Ok. I'll give my opinion on what I would do if I were going to attempt the switch. No guarantees and I would definitely seek additional opinions. This is strictly my opinion and I could be mistaken on a few items.
Number one: The best possible solution would be to find someone who could keep your fish for you temporarily until you can add them back to your tank. That may or may not be possible so we will work on the assumption that you can't.
One thing I'm confused about is what you currently have for filtration. Is it the small amiricle wet/dry? If so, this will help.
The one advantage I had was I was not switching tanks and I was able to do this in three parts, sand bed, live rock and then bio-ball removal. As far as having a FOWLR without bioballs, it is definitely possible. You are switching tanks so it will be a little more difficult.
The main thing we want to keep in mind is too keep as much of the biological fitration alive as possible when moving into the new tank. The more we can save, the more ammonia we can convert.
If I'm right about the existing wet/dry, you currently have bacteria in three locations that we can bring over - the wet/dry, your live rock and your sandbed. I would proceed as follows:
1. Have plenty of make up water on hand in case you get ammonia spikes after the conversion.
2. Place the new sand in the bottom of your new 75 and spread it out. I don't know if you want to have a support structure for your rock or if you are just going to place it on top of the sand so decide before you start.
3. Fill your tank about 1/3 full with new RO or RO/DI water matching the salinity and temp of your existing tank as close as possible. If you put some plastic over your sand, it will float up as you add the water and disturb the sand less.
4. Shut down your old tank and move the rock and existing fish to rubbermaid tubs using your existing tank water. You need to put them here because you have to switch your sand over. If you choose to use all new sand, you can just move it directly to your new tank when you get your sandbed setup. You will need to keep in mind that the longer your wet/dry is off, the more bacteria on the bio-balls will die off so you want to complete this start to finish once you begin.

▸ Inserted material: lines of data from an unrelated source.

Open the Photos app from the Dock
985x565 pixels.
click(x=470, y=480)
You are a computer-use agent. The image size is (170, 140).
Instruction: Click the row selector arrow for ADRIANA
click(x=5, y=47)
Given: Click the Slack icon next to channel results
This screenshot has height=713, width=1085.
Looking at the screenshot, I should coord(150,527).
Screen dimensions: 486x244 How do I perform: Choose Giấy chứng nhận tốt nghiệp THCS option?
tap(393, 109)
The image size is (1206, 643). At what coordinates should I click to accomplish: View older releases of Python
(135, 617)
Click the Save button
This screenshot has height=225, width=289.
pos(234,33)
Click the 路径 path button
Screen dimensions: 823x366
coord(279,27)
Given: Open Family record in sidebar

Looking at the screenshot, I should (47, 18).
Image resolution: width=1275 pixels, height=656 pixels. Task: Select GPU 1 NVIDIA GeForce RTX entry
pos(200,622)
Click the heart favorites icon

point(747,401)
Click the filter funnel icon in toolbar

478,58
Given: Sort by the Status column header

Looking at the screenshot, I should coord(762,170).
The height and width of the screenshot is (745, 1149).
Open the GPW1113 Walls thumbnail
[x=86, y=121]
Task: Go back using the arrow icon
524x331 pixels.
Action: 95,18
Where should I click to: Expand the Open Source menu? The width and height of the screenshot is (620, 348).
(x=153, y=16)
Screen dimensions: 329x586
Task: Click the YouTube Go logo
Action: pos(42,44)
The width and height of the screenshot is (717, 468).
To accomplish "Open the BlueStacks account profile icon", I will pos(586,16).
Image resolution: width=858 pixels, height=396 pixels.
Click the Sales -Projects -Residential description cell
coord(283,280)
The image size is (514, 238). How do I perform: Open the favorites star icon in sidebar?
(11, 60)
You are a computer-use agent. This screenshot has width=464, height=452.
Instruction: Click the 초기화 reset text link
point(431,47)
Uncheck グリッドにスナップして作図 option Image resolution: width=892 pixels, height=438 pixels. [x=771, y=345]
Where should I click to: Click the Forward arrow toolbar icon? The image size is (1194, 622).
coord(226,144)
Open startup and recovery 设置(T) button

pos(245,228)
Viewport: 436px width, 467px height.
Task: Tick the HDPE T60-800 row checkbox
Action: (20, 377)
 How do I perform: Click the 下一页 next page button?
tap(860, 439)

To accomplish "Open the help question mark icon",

5. Now carefully remove your old sand and place on top of your new sand. If your sand is alive, this will seed your new sand with critters and bacteria. Be very careful if you have bristleworms in your sandbed as they sting. If you are going to use all new sand, use a little of your old sand to help seed it.
6. When you get all the sand added, you will probably have a slight sand storm in your tank. Go ahead and add your live rock the best you can with what visibility you have. Plan on redoing it after the sand settles in a day or so. I would not add any new live rock at this time unless you are absolutely sure it is 100% cured. No need in adding additional ammonia at this point.
7. When you get all your rock in the tank, finish filling up the tank. I would use about 1/2 of the water from the old tank with new makeup water. Install your (hopefully) existing wet/dry and additional equipement needed to get it powered up and then add your fish.
8. At this point we have a new 75 gallon with a 4" DSP, 80 lbs of live rock and our fish which we probably can't see any of at this time. You also have the wet/dry working, skimmer and a return pump.
The important part of this is the existing wet/dry. It will continue to provide biological filtration for you along with your live rock. The sandbed is pretty much going to be useless for a few weeks until it settles in and starts developing the bacteria that will help you eliminate nitrates which is what makes a DSB rock.
Do not feed your tank for a couple of days. The fish will be fine and they are going to be a little stressed anyway after the move. The addition of food just adds more waste which we do not need right now.
Monitor your ammonia a couple of times a day to make sure you don't get a spike. If you do, keep a close eye on it as it may be very small and not require any attention. If it is large, you may have to do a water change or use some kind of ammolock product. I've never used them and really can't tell you anything about them. They may not be good to use so others may be more helpful with them.
If all goes perfect, you should settle right in with stable water readings. If ammo and nitrites stay or get down to zero after a week or so, start removing a few bio-balls every week. I removed around 12 or so at a time. Keep an eye on your ammo again. The bacteria you remove will have to be replaced and the only thing to replace it will be the live rock and sandbed. Keep this up until all the bio-balls are gone. If you get to a point where you remove the bio-balls and the ammo becomes unstable, you may have to add some more live rock for additional filtration or remove some fish. Keep in mind what I mentioned before. The more porous the live rock, the better filtration it provides. 1 lb of fiji will filter about as much as 2 lbs of Fl. aquacultured rock. Fiji is not the only porous rock, but the one I am most familiar with.
Once you get rid of the bio-balls, don't waste your money on a new wet/dry just to use as a sump. 29 Gallon aquariums are very popular to use as sumps and much cheaper.
Hopefully some others with more experience will chime in and add to what I've recommended and correct me or offer better ways to do some things.
Good luck and I'll check back if you have any questions, but it is usually late at night before I can get on. Hopefully I did not forget anything.